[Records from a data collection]
- - - -

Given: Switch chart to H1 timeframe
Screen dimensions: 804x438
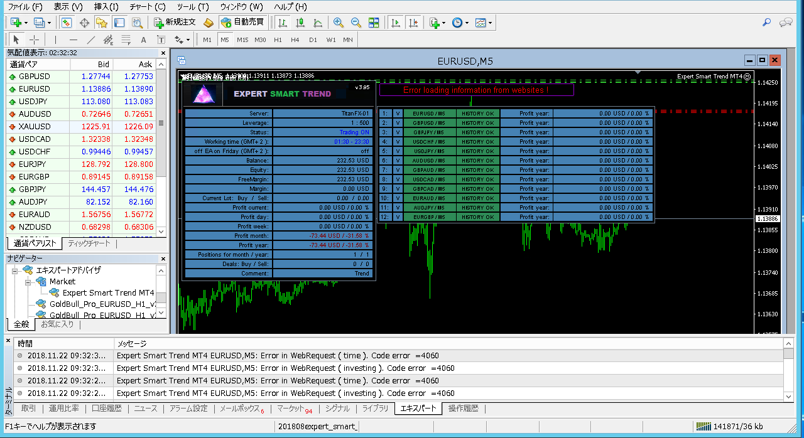Looking at the screenshot, I should 278,40.

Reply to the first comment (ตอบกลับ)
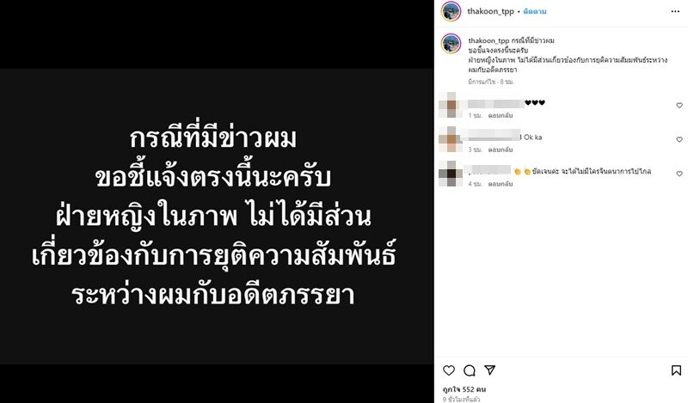click(x=501, y=115)
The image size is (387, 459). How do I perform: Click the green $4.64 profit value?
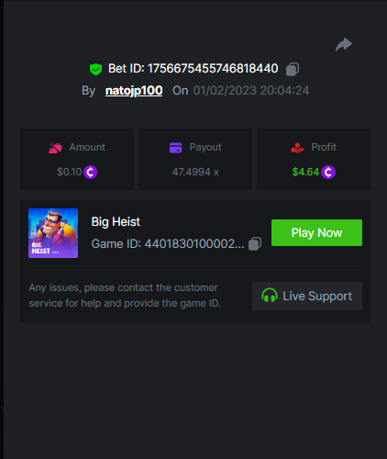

- - - -

Your objective: Word for word, please reproduce each entry above and leave out every picture.

Result of this task:
Given: Switch chart to H1 timeframe
Screen dimensions: 804x438
Looking at the screenshot, I should 278,40.

Reply to the first comment (ตอบกลับ)
click(x=501, y=115)
The image size is (387, 459). How do I perform: Click the green $4.64 profit value?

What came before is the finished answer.